(Stored dataset items)
<<<<
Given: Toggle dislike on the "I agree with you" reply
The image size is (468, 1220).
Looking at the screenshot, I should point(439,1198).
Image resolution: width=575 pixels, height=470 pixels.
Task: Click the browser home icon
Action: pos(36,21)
>>>>
-- Try it --
Transcribe the data above in its entirety, exactly.

-- Written response --
Given: Toggle dislike on the "I agree with you" reply
The image size is (468, 1220).
Looking at the screenshot, I should point(439,1198).
Image resolution: width=575 pixels, height=470 pixels.
Task: Click the browser home icon
Action: pos(36,21)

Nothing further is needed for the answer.